Los Angeles County public health officials on Sunday reported 1,590 new cases of the coronavirus and four related deaths.
The numbers brought the county’s total to 309,197 cases and 7,074 deaths.
There were 799 confirmed coronavirus patients in county hospitals on Friday, with 28% in intensive care, officials said. Though hospitalizations have increased slightly, they remain far below the 2,220-plus patients seen during the peak of the outbreak in July.
Still, many Southern California communities are reporting increases in the number of cases recorded each day, a concerning trend that has some officials worried that transmission of the virus could be on the rise.
In order to determine when a county can move to the next phase of reopening under California’s four-tier plan, the state monitors how many cases have been reported per 100,000 residents over a recent seven-day period. In larger counties, the rate is adjusted to account for how much testing is being done.
L.A. County’s adjusted case rate increased last week to eight per 100,000 residents, from 7.6 the week before.

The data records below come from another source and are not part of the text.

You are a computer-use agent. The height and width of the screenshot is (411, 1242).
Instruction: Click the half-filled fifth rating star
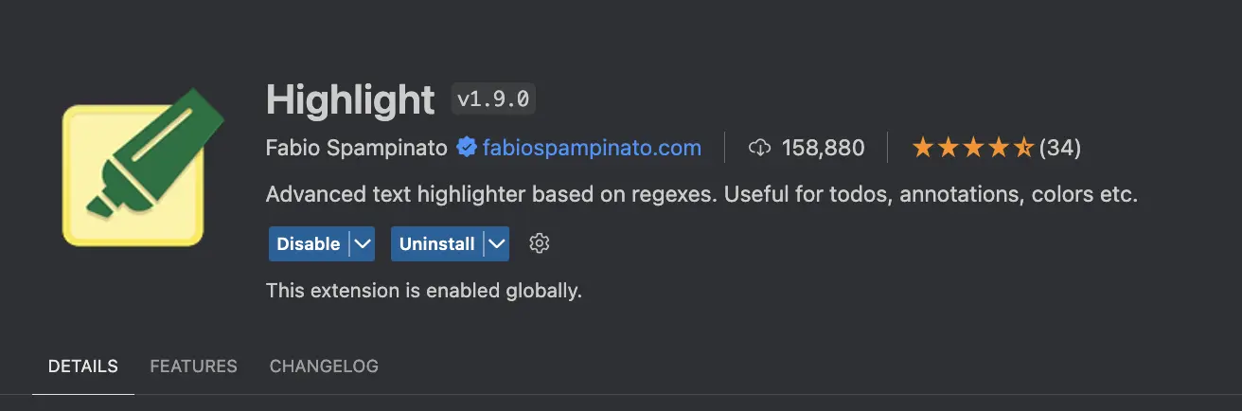(1024, 148)
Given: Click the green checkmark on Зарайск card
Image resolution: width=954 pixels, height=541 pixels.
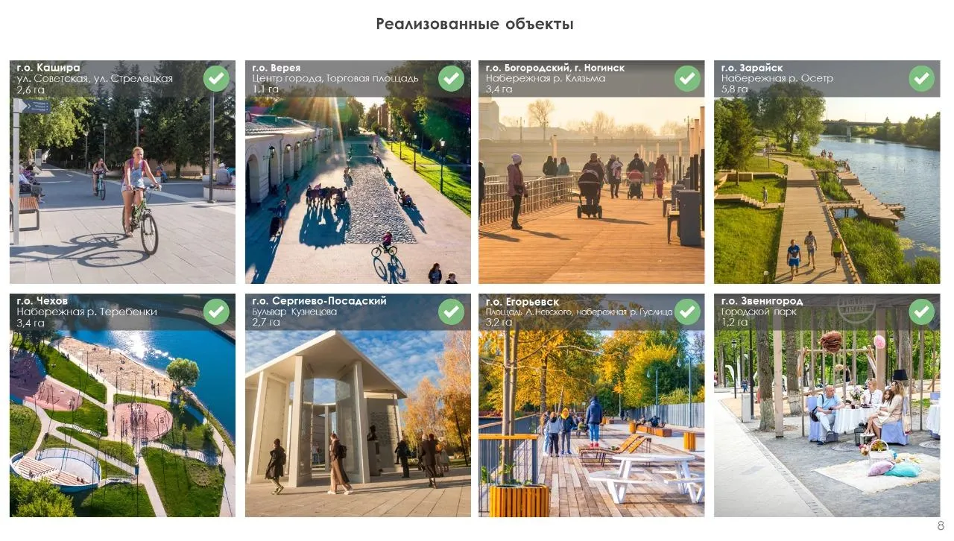Looking at the screenshot, I should point(921,78).
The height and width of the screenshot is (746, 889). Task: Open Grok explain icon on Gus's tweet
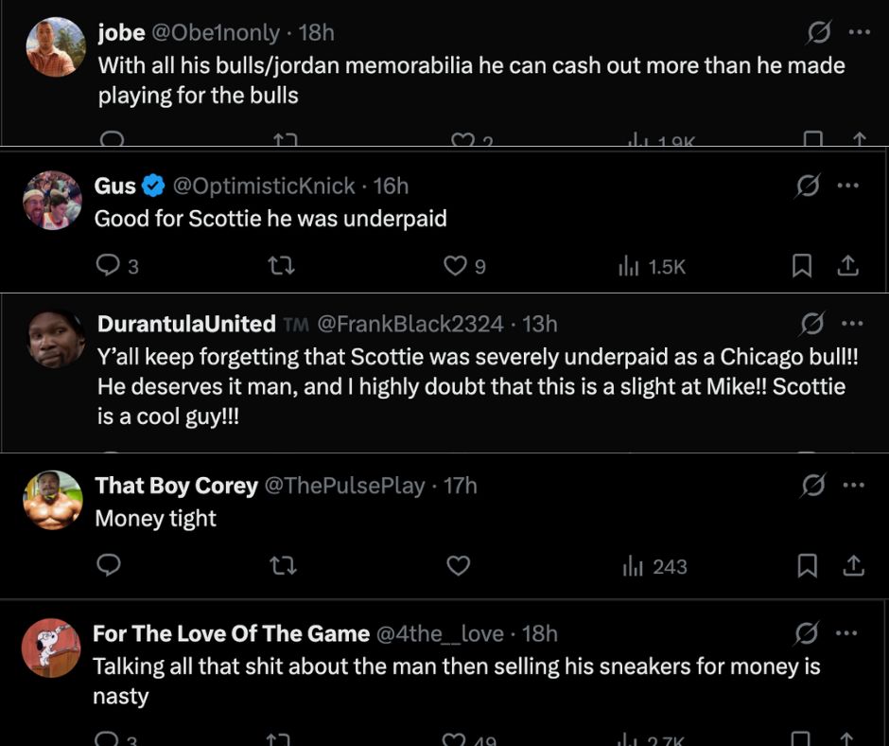coord(808,186)
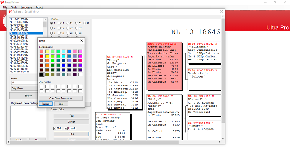
Task: Expand the Özel Renk Tanımla custom colors section
Action: pyautogui.click(x=61, y=98)
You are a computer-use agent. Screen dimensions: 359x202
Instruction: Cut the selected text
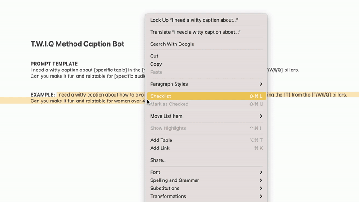pyautogui.click(x=154, y=56)
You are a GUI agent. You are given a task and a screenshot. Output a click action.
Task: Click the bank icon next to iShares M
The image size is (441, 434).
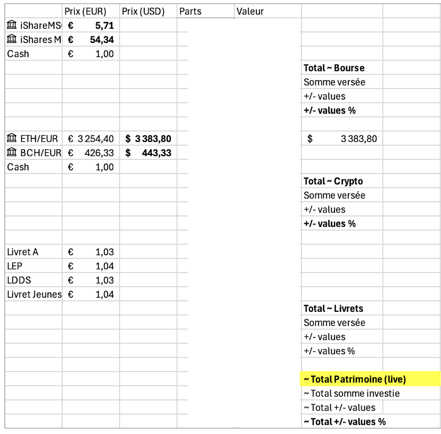12,39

In Orange County, which reported 233 new coronavirus cases and one death Sunday, the case rate ticked up to 5.1 from 4.6 the week before. Riverside County reported its most recent adjusted case rate at 10.1, up from 9.1 the week before. And San Bernardino County reported an adjusted case rate of 11.9, up from 10.9.
L.A., Riverside and San Bernardino counties all remain in the purple tier, the most restrictive, meaning risk of transmission remains widespread, and most nonessential businesses are closed for indoor operations. To move into the next tier, red, a county must have an adjusted rate of no more than seven cases per 100,000 residents.
Orange County is classified within the red tier. In order to move into the less-restrictive orange tier, which means that the risk of transmission is considered moderate and some indoor business operations can resume with modifications, the county must reduce its adjusted case rate to four cases per 100,000 residents.
It’s not clear what is driving the increase in cases in Southern California. Some officials have blamed parties as likely contributors, particularly gatherings celebrating the recent Lakers and Dodgers wins.
The trend is also playing out elsewhere across the United States, which on Thursday broke the single-day record for the highest number of coronavirus cases, then did so again Friday.